* [Exercise directions]:
In the entries below, some lines contain "computer"; work out how many and answer with the figure only.

* [Raw data]:
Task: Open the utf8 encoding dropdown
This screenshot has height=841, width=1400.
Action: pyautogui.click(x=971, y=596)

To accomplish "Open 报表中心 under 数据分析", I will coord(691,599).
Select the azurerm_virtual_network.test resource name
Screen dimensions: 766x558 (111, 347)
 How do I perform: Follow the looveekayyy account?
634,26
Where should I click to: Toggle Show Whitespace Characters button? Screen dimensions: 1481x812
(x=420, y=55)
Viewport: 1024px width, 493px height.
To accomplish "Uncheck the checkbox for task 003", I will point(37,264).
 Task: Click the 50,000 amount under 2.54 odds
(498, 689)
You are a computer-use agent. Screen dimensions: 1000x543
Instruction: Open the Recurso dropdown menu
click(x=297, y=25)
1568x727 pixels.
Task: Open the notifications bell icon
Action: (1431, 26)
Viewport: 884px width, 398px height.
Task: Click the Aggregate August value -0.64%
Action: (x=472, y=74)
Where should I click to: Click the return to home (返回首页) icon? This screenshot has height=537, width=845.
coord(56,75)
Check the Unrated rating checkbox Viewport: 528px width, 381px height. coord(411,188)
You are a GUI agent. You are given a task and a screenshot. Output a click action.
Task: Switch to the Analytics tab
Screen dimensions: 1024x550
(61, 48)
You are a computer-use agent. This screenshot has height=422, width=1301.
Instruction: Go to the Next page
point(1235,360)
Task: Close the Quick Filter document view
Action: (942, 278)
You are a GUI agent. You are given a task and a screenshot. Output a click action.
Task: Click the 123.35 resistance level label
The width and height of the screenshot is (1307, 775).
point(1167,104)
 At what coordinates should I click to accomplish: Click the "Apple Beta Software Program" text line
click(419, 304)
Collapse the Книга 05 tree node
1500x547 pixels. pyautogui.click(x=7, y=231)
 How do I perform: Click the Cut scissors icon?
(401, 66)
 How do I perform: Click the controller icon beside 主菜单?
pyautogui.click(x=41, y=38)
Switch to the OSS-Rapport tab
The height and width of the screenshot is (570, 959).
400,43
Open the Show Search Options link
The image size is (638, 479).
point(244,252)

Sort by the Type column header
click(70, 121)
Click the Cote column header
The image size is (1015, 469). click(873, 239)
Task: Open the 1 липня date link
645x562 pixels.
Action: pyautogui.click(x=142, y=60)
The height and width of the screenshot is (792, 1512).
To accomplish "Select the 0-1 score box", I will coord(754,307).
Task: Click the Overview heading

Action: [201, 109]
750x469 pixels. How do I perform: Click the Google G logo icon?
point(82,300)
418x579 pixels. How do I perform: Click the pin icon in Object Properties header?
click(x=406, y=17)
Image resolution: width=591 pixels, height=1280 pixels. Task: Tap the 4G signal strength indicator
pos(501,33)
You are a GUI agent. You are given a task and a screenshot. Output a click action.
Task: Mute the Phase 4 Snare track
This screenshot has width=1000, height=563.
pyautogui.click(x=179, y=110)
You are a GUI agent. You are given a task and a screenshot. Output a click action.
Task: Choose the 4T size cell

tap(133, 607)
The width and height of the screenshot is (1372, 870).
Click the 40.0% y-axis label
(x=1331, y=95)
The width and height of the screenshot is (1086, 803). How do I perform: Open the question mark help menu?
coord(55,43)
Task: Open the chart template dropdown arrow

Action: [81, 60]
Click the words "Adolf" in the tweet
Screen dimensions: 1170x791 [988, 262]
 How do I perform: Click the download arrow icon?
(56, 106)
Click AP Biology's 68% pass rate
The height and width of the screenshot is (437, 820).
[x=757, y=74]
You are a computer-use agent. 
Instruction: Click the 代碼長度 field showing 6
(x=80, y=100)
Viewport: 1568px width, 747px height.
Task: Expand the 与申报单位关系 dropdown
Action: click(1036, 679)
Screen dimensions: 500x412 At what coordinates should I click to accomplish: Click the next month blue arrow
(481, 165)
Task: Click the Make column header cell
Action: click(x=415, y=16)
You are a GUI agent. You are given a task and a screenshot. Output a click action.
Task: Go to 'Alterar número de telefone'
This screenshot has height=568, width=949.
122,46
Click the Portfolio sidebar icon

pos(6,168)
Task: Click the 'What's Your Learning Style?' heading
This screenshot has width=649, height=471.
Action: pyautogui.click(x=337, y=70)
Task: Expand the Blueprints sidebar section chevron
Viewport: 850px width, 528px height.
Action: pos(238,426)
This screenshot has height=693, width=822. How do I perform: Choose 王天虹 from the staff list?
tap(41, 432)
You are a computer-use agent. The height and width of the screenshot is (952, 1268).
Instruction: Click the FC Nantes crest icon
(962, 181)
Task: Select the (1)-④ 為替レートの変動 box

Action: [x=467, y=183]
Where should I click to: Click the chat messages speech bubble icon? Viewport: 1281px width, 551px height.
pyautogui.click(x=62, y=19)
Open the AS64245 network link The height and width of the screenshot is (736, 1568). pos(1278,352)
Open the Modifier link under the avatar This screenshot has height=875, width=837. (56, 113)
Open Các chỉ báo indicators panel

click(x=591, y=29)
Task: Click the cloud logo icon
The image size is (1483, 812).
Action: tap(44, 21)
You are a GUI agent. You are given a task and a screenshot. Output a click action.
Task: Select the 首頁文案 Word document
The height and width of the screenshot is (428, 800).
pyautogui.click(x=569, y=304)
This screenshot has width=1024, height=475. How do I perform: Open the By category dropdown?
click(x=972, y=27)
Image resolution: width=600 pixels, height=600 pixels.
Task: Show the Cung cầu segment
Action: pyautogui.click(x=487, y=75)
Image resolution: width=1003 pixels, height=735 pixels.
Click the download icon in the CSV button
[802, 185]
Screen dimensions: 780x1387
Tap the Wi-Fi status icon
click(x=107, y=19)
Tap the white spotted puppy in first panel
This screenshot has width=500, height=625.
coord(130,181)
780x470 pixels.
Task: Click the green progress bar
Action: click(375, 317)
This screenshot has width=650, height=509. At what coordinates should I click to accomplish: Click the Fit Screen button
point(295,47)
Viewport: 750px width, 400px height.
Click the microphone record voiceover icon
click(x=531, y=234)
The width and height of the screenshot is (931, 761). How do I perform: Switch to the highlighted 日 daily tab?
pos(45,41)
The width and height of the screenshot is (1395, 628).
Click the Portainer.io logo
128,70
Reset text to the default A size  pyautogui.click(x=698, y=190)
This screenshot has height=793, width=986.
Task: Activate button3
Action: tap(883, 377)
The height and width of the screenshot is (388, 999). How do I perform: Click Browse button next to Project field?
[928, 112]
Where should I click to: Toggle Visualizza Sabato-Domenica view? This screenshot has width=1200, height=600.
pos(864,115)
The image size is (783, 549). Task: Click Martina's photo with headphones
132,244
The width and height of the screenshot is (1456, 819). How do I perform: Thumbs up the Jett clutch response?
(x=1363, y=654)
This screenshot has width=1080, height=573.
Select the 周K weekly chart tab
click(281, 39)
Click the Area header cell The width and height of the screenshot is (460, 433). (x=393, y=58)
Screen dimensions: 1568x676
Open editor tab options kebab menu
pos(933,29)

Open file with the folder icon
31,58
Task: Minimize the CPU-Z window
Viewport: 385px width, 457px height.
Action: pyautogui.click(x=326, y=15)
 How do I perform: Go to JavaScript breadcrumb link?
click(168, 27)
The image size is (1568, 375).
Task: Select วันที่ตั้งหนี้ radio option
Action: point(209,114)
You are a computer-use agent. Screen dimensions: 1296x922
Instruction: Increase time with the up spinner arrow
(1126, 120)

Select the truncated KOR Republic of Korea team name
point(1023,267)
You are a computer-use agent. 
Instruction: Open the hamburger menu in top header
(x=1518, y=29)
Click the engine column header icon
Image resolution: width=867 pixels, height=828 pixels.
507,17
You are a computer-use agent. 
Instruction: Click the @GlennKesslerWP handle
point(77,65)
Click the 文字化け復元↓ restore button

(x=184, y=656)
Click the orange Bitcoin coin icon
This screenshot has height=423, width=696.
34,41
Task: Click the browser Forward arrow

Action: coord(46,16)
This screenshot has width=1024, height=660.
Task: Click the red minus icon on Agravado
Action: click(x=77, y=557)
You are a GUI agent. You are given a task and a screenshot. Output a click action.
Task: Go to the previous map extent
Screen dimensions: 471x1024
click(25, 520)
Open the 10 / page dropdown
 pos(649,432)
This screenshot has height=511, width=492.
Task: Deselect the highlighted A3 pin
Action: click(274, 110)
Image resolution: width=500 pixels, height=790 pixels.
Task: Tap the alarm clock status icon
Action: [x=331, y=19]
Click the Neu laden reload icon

* [Response to the task]:
7